Error when using vLLM
vllm serve unsloth/Qwen3-Next-80B-A3B-Instruct-bnb-4bit --port 8000 --max-model-len 8192 --reasoning-parser deepseek_r1 --speculative-config '{"method":"qwen3_next_mtp","num_speculative_tokens":2}' --cpu-offload-gb 26 --dtype auto --max-num-seqs 1 --gpu-memory-utilization 0.9
Leads to:
AssertionError: Attempted to load weight (torch.Size([1024, 1])) into parameter (torch.Size([1, 2048]))
I tried vllm with other unsloth bnb models, and the conclusion is currently you cannot run them with vllm. Although you could download the full bf16 model then load in bnb 4bit.
I tried vllm with other unsloth bnb models, and the conclusion is currently you cannot run them with vllm. Although you could download the full bf16 model then load in bnb 4bit.

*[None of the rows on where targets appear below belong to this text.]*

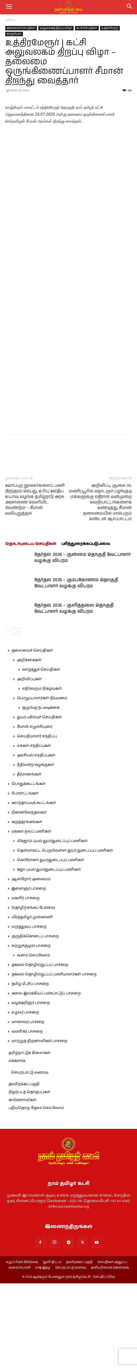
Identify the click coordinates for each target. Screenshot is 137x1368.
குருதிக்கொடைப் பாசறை (35, 1021)
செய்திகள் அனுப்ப (112, 1346)
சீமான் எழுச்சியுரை (35, 811)
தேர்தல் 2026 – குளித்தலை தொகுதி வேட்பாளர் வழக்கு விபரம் (74, 693)
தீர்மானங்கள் (29, 859)
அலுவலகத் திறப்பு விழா (56, 28)
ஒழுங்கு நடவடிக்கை (40, 792)
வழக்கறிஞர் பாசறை (31, 1087)
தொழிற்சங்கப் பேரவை (33, 992)
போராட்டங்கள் (25, 878)
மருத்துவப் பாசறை (29, 1011)
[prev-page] (8, 715)
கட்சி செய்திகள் (87, 28)
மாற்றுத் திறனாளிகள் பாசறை (39, 1126)
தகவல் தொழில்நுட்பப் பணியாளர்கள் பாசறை (54, 1059)
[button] (129, 7)
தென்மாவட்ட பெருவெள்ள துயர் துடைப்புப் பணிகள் (65, 935)
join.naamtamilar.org (73, 1291)
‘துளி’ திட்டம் (52, 1346)
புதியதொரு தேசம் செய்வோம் (36, 1193)
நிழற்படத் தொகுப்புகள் (29, 1177)
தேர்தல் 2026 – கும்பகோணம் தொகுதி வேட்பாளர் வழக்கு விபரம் (76, 667)
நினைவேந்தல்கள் (29, 897)
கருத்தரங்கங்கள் (27, 907)
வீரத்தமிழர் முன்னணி (32, 1002)
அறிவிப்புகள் (29, 764)
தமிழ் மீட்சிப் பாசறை (30, 1068)
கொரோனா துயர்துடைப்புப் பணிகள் (50, 945)
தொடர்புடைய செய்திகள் (30, 628)
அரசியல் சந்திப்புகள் (36, 840)
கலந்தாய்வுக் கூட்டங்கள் (34, 887)
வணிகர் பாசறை (27, 1116)
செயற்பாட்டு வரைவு (29, 1157)
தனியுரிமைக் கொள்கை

How much tokens per second was 4bit here it if you loaded in CPU only? Model seemz is great for 64GB RAM.
Currently new bnb models usually only work in transformers or unsloth! Usually they should work in vLLM but only for non-new models
I tried vllm with other unsloth bnb models, and the conclusion is currently you cannot run them with vllm. Although you could download the full bf16 model then load in bnb 4bit.
Which ones did you try? Usually they should work for non-weird architecture models, e.g. Llama, normal Qwen3 etc.

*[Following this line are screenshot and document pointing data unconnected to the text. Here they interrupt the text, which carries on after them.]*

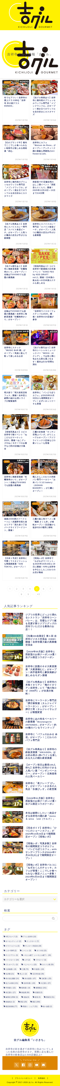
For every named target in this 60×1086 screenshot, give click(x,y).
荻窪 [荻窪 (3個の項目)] (38, 997)
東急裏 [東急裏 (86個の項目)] (25, 992)
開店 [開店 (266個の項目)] (36, 1002)
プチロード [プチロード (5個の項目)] (41, 960)
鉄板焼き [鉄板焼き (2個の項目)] (10, 1002)
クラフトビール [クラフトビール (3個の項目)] (13, 946)
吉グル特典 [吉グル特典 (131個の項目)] (12, 983)
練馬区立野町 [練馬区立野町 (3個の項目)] (12, 997)
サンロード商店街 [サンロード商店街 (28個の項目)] (33, 946)
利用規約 (41, 1078)
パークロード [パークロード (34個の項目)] (12, 960)
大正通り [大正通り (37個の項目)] (46, 983)
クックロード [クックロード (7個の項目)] (33, 941)
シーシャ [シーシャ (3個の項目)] (26, 950)
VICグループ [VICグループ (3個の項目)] (11, 936)
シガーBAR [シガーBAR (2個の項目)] (11, 950)
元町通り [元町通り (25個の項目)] (46, 978)
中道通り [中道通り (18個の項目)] (39, 969)
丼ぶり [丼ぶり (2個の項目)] (23, 974)
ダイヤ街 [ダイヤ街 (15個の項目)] (41, 950)
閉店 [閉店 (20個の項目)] (23, 1002)
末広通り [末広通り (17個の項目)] (11, 992)
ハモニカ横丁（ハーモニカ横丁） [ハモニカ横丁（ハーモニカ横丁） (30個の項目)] (37, 955)
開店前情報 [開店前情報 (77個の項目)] (11, 1006)
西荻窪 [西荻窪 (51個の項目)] (50, 997)
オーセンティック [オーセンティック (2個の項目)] (13, 941)
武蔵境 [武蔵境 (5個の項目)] (38, 992)
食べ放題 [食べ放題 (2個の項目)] (47, 1006)
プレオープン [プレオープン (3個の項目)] (12, 964)
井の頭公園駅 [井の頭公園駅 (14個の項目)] (12, 978)
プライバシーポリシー (23, 1078)
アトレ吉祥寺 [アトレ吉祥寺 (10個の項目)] (29, 936)
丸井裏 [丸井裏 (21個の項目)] (10, 974)
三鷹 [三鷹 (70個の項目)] (25, 969)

I tried vllm with other unsloth bnb models, and the conclusion is currently you cannot run them with vllm. Although you could download the full bf16 model then load in bnb 4bit.
Which ones did you try? Usually they should work for non-weird architecture models, e.g. Llama, normal Qwen3 etc.
Thanks for your reply. I remember it was gemma3n-4b-it.